I’ll be speaking on a panel at the Tech Inclusion Melbourne Conference on 13 February 2018. The panel is led by UX Lead for ANZ, Cory-Ann Joseph, and also features UX designer Danya Azzopardi. The panel is titled: We’ve got a time machine, now what are we going to do with it?
How can the tech industry in Australia avoid the same and chart a different course for the future?
I’ll be at Kiwi Foo Camp on 2-4 March 2018, held in Auckland, New Zealand. I plan to talk about practical steps to boost equity, diversity an intersectionality… or how to end sexual harassment. More details to follow after the event!
About the event
(From the event website) 150 people, two days, no agenda, Kiwi Foo Camp is a private gathering of people who are building the future.
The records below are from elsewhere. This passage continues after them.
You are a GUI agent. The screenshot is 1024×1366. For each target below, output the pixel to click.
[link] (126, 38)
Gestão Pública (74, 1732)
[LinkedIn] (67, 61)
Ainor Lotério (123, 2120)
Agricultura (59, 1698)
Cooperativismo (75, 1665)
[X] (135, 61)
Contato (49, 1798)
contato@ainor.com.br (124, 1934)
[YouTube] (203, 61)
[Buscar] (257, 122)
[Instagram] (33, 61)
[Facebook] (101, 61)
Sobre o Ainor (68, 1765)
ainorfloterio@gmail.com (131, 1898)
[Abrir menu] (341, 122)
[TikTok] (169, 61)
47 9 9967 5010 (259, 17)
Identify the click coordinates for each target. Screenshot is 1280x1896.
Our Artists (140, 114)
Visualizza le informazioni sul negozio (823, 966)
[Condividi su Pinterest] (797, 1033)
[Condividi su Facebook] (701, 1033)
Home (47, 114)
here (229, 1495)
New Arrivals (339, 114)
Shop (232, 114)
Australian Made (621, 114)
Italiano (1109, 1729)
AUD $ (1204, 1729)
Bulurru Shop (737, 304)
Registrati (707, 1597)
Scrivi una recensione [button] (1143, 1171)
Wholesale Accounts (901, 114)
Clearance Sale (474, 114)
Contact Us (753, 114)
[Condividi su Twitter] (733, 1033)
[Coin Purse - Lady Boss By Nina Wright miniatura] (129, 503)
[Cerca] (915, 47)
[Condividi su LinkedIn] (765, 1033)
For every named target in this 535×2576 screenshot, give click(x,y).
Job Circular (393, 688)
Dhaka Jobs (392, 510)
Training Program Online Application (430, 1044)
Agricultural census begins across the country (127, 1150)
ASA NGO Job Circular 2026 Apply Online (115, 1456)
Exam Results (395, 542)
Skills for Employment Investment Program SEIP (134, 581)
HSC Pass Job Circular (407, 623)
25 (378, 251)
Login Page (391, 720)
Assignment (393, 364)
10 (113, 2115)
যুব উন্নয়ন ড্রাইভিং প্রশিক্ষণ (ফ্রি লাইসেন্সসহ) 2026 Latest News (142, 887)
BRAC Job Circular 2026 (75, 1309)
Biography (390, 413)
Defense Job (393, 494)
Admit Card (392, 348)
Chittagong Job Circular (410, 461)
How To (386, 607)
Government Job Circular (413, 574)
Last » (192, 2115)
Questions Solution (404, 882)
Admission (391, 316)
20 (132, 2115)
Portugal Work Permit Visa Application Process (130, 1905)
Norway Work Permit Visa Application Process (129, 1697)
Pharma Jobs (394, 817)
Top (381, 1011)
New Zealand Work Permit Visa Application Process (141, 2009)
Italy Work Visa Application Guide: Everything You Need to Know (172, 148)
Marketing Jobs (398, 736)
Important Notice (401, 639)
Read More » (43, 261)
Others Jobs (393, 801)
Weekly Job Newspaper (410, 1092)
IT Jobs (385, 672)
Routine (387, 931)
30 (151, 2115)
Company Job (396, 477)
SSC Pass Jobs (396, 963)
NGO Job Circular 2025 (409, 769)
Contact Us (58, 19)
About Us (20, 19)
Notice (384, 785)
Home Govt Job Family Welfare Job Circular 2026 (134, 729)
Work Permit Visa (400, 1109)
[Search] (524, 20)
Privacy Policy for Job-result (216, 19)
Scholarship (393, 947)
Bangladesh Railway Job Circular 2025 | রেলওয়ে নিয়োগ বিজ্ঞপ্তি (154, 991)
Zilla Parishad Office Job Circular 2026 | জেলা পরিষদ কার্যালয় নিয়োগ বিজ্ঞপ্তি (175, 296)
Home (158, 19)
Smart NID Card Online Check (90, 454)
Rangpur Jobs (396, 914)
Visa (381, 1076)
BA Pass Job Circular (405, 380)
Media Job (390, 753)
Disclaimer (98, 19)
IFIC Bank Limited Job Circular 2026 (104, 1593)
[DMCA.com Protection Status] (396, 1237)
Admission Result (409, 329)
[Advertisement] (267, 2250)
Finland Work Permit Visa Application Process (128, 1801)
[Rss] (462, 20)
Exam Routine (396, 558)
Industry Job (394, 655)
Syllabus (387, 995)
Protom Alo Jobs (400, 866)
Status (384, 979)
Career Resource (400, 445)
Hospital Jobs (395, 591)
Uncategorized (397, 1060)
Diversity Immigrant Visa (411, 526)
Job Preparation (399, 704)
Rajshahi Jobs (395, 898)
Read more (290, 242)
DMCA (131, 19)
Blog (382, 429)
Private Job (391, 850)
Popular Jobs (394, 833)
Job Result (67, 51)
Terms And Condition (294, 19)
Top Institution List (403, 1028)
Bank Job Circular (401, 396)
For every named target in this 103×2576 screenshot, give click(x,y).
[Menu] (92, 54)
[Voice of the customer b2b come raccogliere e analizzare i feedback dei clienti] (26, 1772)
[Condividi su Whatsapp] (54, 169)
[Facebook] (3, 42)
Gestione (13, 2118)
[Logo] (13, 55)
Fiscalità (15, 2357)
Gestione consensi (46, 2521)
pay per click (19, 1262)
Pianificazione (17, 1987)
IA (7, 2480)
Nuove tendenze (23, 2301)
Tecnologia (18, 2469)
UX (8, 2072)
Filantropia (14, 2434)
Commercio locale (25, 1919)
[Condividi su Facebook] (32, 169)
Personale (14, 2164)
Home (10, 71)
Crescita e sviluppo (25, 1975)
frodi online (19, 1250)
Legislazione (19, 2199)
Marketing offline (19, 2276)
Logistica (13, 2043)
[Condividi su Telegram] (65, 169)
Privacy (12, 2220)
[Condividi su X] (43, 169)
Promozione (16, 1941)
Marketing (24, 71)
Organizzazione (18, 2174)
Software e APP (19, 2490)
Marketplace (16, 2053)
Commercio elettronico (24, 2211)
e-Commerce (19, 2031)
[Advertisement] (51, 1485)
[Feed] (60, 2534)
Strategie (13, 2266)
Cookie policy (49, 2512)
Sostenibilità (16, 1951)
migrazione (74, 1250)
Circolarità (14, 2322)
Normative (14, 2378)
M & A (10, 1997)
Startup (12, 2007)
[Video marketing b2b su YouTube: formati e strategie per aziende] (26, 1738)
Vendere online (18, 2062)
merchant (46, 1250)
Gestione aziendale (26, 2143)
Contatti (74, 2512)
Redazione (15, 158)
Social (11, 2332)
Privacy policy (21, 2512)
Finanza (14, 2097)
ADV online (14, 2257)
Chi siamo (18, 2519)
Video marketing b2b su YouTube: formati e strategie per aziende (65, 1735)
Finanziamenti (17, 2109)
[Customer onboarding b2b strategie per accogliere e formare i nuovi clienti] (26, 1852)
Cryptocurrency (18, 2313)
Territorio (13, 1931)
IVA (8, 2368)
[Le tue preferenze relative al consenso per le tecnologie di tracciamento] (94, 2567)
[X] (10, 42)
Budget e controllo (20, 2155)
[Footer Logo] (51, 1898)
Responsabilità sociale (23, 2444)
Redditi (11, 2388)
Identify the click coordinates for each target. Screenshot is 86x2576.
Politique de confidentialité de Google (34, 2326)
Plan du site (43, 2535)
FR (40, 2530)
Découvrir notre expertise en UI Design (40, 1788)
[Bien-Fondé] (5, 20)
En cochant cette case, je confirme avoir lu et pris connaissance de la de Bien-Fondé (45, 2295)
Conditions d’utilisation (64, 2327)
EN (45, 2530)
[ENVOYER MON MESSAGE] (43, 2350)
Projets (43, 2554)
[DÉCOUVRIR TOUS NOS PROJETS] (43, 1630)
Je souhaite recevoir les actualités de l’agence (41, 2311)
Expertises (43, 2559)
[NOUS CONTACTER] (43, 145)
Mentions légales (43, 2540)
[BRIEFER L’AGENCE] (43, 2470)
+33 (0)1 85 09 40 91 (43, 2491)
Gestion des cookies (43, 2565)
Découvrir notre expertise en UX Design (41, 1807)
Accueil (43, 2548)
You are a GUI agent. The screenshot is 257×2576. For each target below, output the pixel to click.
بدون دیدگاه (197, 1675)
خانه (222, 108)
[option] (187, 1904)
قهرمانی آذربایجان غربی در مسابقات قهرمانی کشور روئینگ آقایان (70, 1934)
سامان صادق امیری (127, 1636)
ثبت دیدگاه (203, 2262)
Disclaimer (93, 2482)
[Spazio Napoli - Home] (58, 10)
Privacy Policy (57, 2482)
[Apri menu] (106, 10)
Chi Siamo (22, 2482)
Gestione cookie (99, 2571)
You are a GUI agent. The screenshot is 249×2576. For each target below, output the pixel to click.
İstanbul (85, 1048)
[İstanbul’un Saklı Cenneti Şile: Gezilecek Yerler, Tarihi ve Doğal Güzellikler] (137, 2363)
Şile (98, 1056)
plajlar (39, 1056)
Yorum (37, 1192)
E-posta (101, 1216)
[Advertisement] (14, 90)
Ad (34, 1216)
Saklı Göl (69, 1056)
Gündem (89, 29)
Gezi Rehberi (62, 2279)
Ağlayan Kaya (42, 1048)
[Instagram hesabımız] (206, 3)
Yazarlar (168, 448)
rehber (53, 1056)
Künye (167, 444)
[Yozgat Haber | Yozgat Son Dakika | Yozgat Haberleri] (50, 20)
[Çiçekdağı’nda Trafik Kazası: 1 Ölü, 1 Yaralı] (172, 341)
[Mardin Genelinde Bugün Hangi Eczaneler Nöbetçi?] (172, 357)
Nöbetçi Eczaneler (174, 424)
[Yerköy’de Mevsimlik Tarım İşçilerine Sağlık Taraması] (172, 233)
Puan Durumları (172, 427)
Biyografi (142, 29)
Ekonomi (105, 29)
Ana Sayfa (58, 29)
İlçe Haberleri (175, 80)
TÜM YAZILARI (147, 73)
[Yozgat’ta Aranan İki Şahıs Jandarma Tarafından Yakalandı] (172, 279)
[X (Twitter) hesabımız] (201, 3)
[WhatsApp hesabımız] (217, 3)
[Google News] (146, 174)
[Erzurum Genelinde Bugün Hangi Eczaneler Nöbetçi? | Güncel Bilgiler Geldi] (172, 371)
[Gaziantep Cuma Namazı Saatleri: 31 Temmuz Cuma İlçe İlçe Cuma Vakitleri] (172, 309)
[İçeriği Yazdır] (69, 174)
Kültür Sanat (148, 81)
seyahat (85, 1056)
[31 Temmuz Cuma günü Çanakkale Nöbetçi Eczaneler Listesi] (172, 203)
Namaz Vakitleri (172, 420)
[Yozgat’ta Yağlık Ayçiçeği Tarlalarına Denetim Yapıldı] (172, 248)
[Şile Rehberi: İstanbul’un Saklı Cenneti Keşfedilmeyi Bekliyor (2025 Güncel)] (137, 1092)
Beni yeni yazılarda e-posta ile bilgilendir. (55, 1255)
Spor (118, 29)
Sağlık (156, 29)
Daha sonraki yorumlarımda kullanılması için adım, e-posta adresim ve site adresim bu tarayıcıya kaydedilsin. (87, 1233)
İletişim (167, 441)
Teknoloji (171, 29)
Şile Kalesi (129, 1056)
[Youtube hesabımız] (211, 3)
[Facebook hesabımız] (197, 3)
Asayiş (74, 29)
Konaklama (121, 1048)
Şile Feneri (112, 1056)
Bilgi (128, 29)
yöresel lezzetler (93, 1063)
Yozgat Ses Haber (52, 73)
Invitations are extended to those doing interesting work in fields such as neuroscience, Internet applications, psychology, open source programming, art, business, education, physics, politics, and all manner of interesting science and technology. They network, share their works in progress, and find new partners for collaboration. Past events have seen attendees form companies, change the legislative agenda, kick-off scientific research, and launch new international careers
Note: Unfortunatley, Kiwi Foo is a closed event.
Diversity in STEM
I’m giving a talk on Diversity in STEM, at the AMSI Summer School, which is being held at Monash University on Thursday 18 January from 12:45 pm-2 pm.
I will provide background on the data and issues affecting diversity in Australia, and then join a panel discussion with
- Ailie Gallant (ARC DECRA Fellow in the School of Earth, Atmosphere and Environment.
- Sarah Jabbari, postdoc in the School of Maths.
- Sevvandi Kandanaarachchi, Research Fellow, Mathematical Sciences.
Note: The event is closed to AMSI Summer School students.
(From the event organisers) The New Zealand Association of Scientists is pleased to welcome Dr Zuleyka Zevallos to New Zealand, for a special discussion of how to improve equity and increase diversity in research communities. The event is free to the public. We invite you to join us.
Dr Zuleyka Zevallos will then be joined by the following panelists: Prof Anita Brady; Di Tracey; Izzy O’Neill; A/Prof Joanna Kidman; and Prof Richard Blaikie.